Some ambivalence for you – never meaning to offend anyone of course (and in that maybe I’m being ironic!). I’ve been thinking about this Danish Muslim cartoon business, and also the law that the British government are trying to pass making it illegal to inflame religious intolerance. As there are already laws about incitement of racial hatred and blasphemy, and at a lower level the old Police standard about ‘action likely to cause a breach of the peace’ I just can’t see the point of the new law: it seems like having two shots at the same thing and, as some comedians like Rowan (Mr Bean) Atkinson have been protesting it could be interpreted as saying that no-one is able to make fun of anything religious. Of course the government tell us that no-one will ever be prosecuted unless their humour was really very offensive to someone on religious grounds (which might beg the question what’s the point?), but it does smack of just giving all the other religions their own version of a blasphemy law – normally the preserve of Christians.

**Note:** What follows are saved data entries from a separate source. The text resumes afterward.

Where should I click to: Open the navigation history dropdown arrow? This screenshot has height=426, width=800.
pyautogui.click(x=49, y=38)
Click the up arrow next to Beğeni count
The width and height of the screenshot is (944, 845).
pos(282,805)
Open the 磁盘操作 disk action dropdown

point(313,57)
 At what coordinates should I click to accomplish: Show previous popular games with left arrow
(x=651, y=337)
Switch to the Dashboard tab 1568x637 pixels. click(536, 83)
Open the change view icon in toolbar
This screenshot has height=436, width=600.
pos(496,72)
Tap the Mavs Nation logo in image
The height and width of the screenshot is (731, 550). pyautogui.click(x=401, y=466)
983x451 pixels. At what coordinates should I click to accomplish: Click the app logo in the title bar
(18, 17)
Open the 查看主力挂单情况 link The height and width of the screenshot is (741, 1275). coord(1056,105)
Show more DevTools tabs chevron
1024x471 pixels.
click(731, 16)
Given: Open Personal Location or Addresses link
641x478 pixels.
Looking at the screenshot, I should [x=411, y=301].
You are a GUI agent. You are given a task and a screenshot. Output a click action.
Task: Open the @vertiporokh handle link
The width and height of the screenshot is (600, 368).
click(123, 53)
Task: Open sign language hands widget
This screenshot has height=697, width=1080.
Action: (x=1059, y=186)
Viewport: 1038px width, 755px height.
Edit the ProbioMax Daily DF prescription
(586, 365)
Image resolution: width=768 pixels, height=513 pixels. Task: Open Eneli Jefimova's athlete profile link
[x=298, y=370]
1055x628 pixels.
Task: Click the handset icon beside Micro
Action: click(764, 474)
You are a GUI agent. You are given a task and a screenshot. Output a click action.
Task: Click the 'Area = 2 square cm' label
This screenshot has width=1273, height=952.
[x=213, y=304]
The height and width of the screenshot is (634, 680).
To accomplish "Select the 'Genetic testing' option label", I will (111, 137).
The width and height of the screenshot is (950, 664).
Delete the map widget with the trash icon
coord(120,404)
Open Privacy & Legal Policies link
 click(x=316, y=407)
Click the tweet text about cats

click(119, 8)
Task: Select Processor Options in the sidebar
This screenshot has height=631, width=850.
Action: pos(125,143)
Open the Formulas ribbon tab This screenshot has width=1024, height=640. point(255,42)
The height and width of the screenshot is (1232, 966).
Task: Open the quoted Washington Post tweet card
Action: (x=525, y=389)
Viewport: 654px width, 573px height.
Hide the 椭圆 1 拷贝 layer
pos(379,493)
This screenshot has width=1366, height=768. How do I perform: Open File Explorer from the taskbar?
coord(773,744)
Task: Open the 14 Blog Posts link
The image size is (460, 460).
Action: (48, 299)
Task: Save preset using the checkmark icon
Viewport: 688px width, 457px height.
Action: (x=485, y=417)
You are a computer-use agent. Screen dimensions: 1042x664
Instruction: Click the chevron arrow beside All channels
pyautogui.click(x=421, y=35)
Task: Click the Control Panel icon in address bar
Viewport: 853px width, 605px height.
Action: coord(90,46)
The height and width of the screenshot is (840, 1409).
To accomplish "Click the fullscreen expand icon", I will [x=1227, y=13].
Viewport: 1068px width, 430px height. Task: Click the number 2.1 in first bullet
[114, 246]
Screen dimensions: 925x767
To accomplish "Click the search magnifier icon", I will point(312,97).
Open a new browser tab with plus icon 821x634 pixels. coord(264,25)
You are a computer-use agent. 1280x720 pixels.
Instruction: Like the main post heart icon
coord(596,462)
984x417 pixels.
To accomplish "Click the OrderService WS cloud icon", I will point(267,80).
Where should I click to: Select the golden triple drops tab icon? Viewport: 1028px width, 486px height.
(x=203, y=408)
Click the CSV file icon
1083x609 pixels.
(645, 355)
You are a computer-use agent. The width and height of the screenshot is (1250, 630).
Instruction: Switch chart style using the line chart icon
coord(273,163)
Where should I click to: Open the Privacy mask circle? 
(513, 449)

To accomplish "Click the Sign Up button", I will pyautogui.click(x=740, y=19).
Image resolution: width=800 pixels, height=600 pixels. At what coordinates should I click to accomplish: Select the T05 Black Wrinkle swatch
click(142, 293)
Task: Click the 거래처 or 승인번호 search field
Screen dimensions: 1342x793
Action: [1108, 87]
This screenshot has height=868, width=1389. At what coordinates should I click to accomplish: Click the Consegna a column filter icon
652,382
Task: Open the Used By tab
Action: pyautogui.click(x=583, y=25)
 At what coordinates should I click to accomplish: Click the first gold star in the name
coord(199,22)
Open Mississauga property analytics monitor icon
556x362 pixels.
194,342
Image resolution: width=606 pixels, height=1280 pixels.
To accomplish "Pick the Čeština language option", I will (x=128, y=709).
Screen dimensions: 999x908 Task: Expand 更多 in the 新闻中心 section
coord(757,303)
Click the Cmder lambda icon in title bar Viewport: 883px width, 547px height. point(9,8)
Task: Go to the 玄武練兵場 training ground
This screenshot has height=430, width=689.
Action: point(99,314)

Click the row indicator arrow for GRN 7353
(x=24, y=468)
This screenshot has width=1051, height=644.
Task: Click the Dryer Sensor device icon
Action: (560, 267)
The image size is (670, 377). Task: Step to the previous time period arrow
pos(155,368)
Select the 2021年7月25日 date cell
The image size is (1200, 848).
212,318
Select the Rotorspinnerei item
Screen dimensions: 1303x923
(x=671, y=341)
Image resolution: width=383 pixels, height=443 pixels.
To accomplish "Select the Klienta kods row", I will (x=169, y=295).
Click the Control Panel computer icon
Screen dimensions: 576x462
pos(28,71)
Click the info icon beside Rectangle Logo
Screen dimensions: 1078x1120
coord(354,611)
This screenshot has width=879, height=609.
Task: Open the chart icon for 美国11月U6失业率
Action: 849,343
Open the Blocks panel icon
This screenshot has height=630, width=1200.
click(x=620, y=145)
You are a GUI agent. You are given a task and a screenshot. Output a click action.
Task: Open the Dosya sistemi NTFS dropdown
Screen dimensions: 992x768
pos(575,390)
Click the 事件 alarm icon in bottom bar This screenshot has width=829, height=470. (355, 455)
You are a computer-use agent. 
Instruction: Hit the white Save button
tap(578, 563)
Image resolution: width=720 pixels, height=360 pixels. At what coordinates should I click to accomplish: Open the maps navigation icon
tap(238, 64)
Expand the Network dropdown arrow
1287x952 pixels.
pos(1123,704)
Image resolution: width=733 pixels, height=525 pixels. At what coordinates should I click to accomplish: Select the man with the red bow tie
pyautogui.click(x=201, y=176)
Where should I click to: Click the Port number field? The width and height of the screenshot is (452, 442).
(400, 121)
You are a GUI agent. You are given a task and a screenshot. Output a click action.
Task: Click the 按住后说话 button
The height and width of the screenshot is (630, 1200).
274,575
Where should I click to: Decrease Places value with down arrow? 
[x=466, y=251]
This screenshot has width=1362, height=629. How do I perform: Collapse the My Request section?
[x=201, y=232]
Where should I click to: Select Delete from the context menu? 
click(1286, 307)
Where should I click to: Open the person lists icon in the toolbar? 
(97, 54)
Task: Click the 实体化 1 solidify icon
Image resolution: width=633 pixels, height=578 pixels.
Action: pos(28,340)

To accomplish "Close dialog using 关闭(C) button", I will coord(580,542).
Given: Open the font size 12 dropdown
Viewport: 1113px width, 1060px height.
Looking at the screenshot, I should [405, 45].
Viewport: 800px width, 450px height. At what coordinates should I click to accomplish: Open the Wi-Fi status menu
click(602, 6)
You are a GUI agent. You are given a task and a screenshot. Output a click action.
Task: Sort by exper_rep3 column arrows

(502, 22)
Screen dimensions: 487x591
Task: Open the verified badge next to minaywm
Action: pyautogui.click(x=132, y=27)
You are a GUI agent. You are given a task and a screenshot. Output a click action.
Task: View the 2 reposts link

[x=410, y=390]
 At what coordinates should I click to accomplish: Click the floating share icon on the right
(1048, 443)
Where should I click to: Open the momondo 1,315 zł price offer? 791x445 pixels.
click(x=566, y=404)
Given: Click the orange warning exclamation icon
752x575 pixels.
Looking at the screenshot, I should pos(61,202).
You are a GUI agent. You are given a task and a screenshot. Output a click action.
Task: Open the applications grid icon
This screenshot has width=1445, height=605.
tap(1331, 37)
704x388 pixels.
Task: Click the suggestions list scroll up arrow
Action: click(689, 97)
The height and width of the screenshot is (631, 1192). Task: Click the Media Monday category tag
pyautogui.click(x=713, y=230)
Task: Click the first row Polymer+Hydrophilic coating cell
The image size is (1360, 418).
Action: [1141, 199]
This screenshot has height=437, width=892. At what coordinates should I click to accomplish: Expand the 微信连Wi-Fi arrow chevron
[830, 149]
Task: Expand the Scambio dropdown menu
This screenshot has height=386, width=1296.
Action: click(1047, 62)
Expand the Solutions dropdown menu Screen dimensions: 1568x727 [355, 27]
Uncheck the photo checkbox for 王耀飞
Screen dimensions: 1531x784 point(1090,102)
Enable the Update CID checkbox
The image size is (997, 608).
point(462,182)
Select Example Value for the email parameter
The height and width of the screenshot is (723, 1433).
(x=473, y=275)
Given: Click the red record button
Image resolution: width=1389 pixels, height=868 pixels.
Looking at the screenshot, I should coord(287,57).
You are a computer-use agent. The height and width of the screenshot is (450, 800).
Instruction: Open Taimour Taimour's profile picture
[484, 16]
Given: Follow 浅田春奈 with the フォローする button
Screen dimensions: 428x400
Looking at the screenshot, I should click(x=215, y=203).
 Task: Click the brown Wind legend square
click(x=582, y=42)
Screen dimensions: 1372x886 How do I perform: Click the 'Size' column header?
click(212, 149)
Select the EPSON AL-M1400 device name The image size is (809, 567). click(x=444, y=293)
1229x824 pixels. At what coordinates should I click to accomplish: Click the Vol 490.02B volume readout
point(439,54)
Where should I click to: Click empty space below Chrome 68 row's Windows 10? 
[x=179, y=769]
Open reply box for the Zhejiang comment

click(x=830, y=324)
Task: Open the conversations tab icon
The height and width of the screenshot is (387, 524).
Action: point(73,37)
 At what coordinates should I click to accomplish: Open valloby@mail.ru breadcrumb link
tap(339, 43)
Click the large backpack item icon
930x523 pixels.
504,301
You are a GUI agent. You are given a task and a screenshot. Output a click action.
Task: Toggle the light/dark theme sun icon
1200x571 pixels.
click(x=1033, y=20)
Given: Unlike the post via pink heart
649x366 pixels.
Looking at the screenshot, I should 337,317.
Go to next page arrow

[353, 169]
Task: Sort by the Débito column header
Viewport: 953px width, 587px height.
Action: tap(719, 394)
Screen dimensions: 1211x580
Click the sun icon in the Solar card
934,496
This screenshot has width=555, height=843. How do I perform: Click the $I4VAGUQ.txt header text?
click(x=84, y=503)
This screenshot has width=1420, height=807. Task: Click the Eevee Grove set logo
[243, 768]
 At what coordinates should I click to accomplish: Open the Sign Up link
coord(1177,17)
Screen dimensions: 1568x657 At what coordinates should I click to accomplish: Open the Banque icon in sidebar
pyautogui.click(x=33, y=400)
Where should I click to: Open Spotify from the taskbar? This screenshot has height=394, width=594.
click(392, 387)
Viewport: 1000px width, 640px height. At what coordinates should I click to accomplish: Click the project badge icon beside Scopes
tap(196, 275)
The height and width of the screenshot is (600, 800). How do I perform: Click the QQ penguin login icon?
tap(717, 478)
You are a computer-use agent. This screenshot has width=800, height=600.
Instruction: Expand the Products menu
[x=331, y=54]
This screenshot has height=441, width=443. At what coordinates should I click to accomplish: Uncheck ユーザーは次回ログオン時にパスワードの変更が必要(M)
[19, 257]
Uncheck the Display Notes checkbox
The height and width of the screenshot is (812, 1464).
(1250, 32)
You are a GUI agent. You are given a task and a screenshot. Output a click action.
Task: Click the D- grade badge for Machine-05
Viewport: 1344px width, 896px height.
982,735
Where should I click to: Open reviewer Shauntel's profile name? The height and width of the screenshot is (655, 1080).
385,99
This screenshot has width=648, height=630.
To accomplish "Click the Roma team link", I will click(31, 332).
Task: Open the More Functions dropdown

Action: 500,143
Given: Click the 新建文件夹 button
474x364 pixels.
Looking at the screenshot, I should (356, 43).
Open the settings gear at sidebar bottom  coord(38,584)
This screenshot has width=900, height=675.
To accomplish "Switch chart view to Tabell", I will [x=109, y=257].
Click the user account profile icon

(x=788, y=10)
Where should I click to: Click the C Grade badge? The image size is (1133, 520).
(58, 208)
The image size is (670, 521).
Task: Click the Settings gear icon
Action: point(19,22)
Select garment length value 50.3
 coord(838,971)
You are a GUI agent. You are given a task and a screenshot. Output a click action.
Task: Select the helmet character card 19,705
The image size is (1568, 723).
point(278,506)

But as recent events have shown certain religious zealots are prone to get very offended at fun being poked at their beliefs. That’s the trouble with religion, it tends to make its adherents extremely serious about their beliefs. And it tends to make people intolerant. In Gulliver’s Travels Swift mocked the debate between religions who all believe in a single god as being the same as people debating which end of the boiled egg to open, and as an outsider I do kind of stand back incredulous that so much blood can be shed, and so much anger fomented over how people choose to worship. Why is there such a need to convert, to win people over for Christians? Why do Muslims despise followers of other faiths as infidel?

Part of me says that religious tolerance is so obviously the only way we’re all going to live together – if people could just respect each other’s beliefs and not go out of our way to offend them on religious grounds then we could all get along. And that’s kind of where the government has got to – make it illegal not to ‘respect’ religious belief. But then we get political correctness – we get Christmas referred to as ‘Winterval’ and the cancelling of nativity plays. We get so much respect for fear of offending other cultures and religions that we compromise our own.

So then I get to thinking the problem is really with that whole concept of ‘respect’. Are you really respecting someone if you kowtow to their intolerance? If you agree not to do something you would normally for fear of offending them aren’t you really treating them with subservience rather than respect? Aren’t you tolerating their intolerance? ‘Respect’ is not something that should be expected; it’s something that should be earned. (I’ll sound like an old fogey here but) the attitude of schoolchildren these days seems to be that it is their right to be shown respect regardless of how much effort they make to gain it. ‘Are you disrespecting me?’ is the challenge, as though anything short of complete respect is an insult.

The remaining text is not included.